Now golf is a game in which each player has a small hard ball of his own, which he strikes with a stick whilst it is quiescent, with the intention of putting it into a hole. Abstractly he wishes to do this with as few blows as possible, concretely in fewer than his opponent. A round of the green is called a match. A match is the best of nine, twelve, or eighteen games. Each game is called a hole, because it ends at the bottom thereof. The tee is not, as in many other games, the object aimed at, but the point started from. It consists of a small pile of sand placed on the ground, and solidified by the palm of the hand. On this the ball is placed. Each blow or miss is called a stroke, that is to say - a stroke is constituted purely by intention. A stroke is not the same thing as a rub, which is usually a blow received by a third party, but it is nearly identical with a shot. The latter, however, does not include a miss in the same impartial way as the former.

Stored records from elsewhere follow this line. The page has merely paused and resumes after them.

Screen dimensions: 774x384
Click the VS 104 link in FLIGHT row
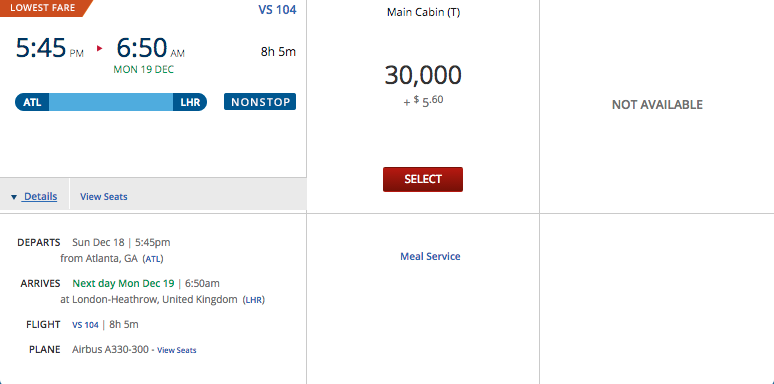point(85,325)
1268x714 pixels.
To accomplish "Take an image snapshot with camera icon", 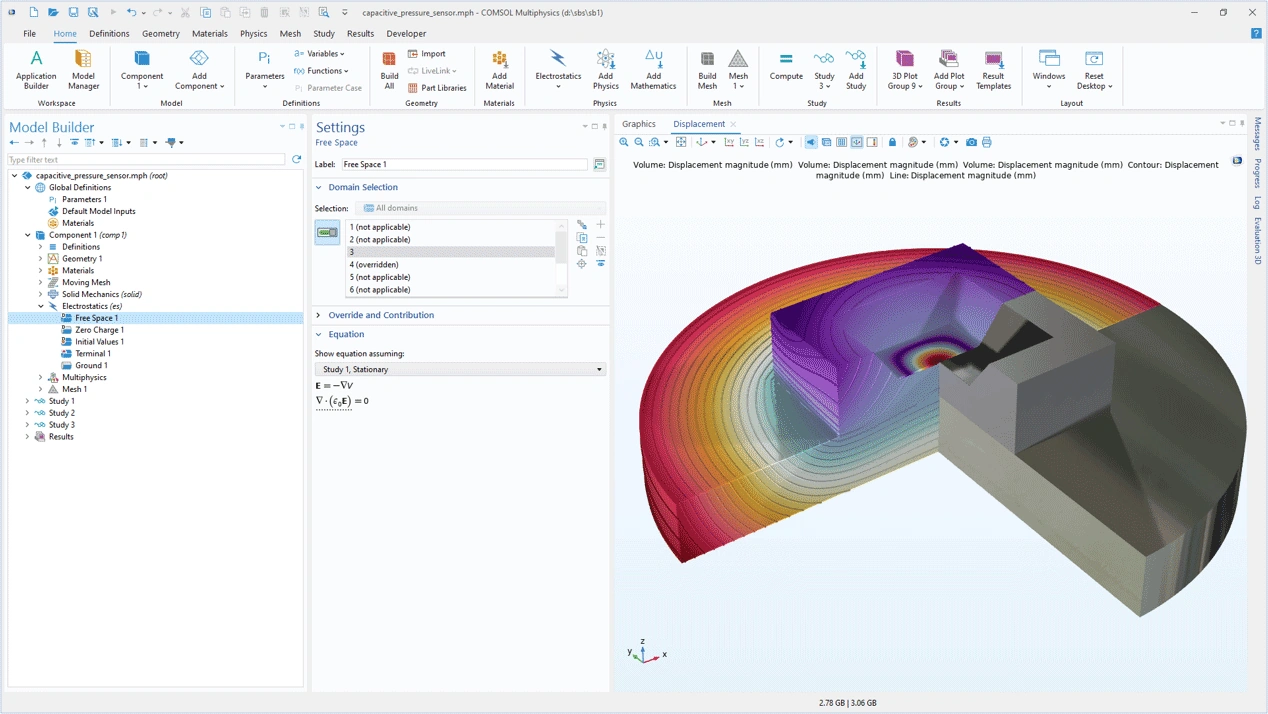I will pyautogui.click(x=971, y=142).
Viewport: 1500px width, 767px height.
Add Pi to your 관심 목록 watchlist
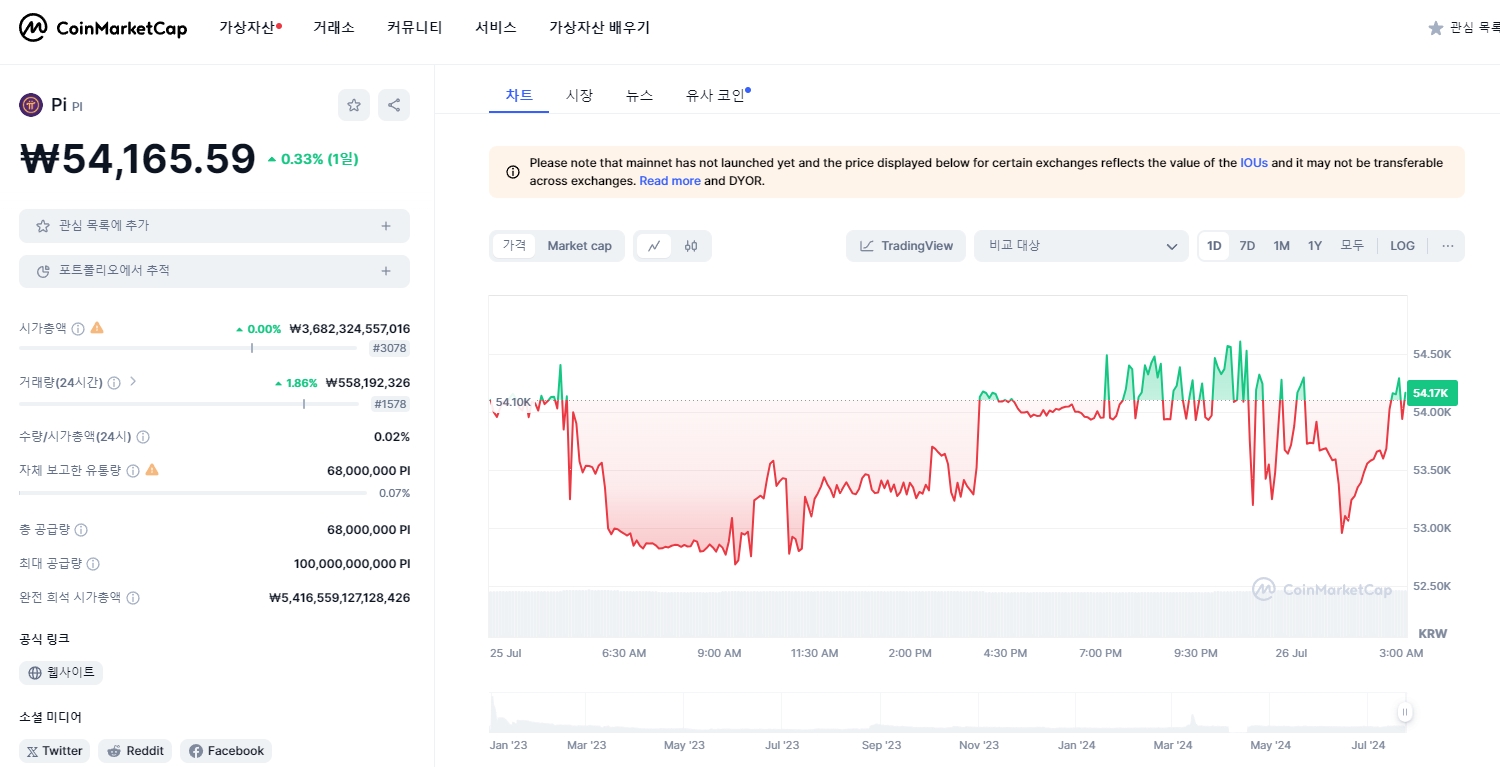(214, 225)
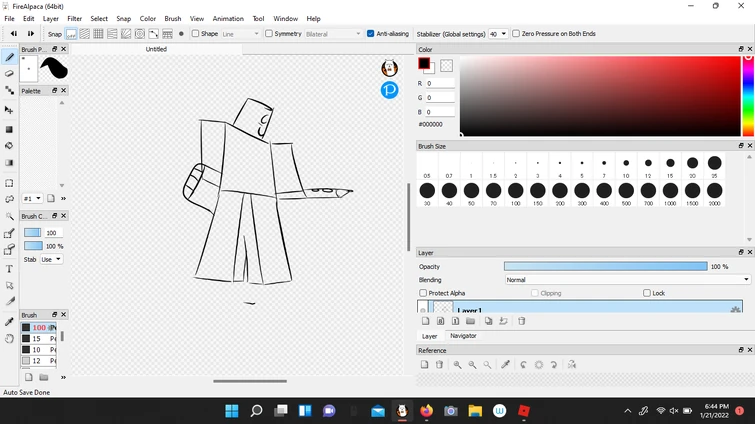This screenshot has height=424, width=755.
Task: Click the Untitled document tab
Action: click(156, 49)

The distance between the tees and the holes is from a hundred to five hundred yards. After leaving the tee, you are not allowed to do anything to the ball except strike it or swear at it until you have either given up the hole or got to the bottom of it. In each hole there is a flag, so that its whereabouts may be seen from a distance. This is temporarily removed when the player gets near it. The flags are little bits of cloth or a bunch of wool at the end of a stick or wire; but on greens where they are not habitually stolen, the whole flag is of iron, with the name and number of the hole printed on the top. These names are for the most part either geographical, personal, gastronomical, or arithmetical. The geographical names are suggested by peculiarities of the ground around or in front of the hole. If there are none, a wall or a bathing-machine in the neighbourhood may suggest a name. Holes called after people have usually been planned, laid out, and added to the course by their godfathers, who for the first ten years earn anything but gratitude, as these new holes are for a long time very rough and bad; a public-house or a refreshment-stall in the neighbourhood of a hole is always recognised as its most important feature, and it is christened accordingly. The last hole is called the last, the one at the extremity of the links the far-hole, unless a public-house be there to make such a consideration unimportant; for it is admitted on all hands that the state of a man's stomach has much to do with his game.

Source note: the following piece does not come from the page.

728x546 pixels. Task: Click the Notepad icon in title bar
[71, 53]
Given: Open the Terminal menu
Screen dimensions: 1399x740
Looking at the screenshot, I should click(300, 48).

The grounds on which golf is played arc called links, being the barren sandy soil from which the sea has retired in recent geological times. In their natural state links are covered with long, rank benty grass and gorse. These get worn away by sheep and golfers, and short springy sandy turf is disclosed. The part of the links thus worn is the course. Links are too barren for cultivation; but sheep, rabbits, geese, and professionals pick up a precarious livelihood on them. A good course ought to be from 50 to 100 yards wide, the ground undulating or even hilly. The finer the turf is the better; but it is never perfect, because golfers are always slicing bits of it out with their clubs, quicker than the green-keeper can replace them, which is not saying much. When you find your ball lying on one of these scrapes, you bemoan; but it is only when breaks in the turf are found within twenty yards of the hole that the green-keeper is inexcusable.

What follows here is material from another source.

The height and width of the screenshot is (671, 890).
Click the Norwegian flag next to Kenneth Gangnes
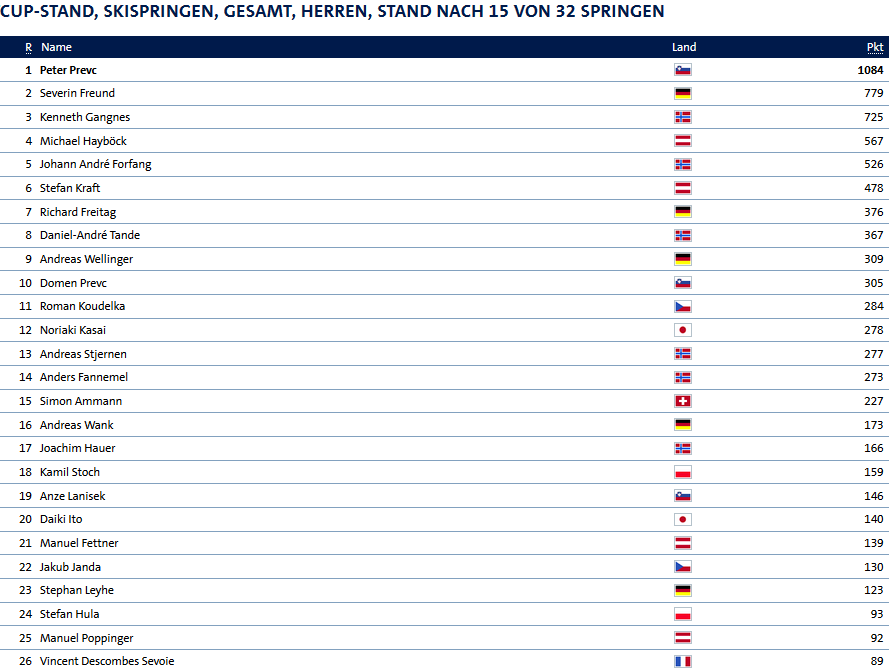(x=682, y=117)
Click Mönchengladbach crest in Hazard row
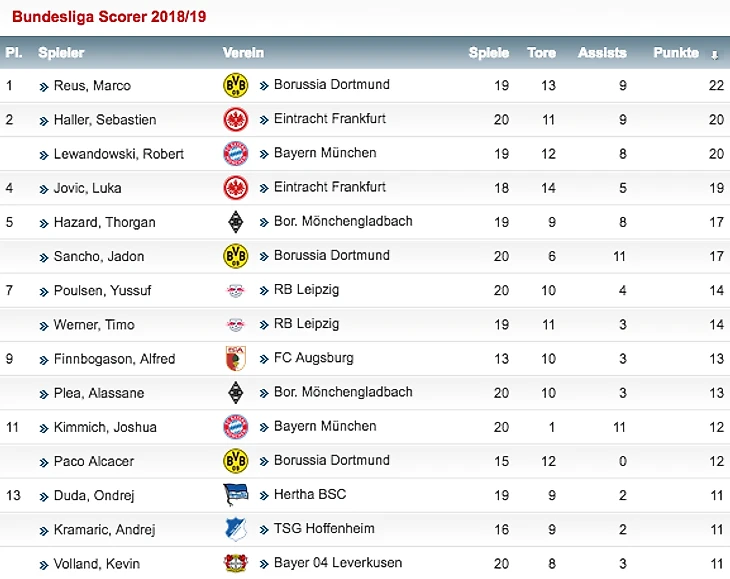The width and height of the screenshot is (730, 579). (236, 222)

On every course there ought to be plenty of hazards - that is, places where a shot is lost unless the driving be far enough, straight, or high. Off the course there are rabbit-holes, gorse bushes, railways, ploughed fields, gardens, and green-houses for crooked drivers; on it, bunkers or sand-holes for topped and short balls. The best kind of bunkers are natural. Those which are often visited usually have names, being called some man's nose or grave, or merely his bunker. To have a bunker named after you is a monumentum aere perennius. People like being godfathers to bunkers, although it is not usually complimentary to their driving. Where there is a lack of natural bunkers, artificial ones are dug. Walls, roads, ditches, and cops serve as hazards on the course, but these are not recognised as so desirable as bunkers.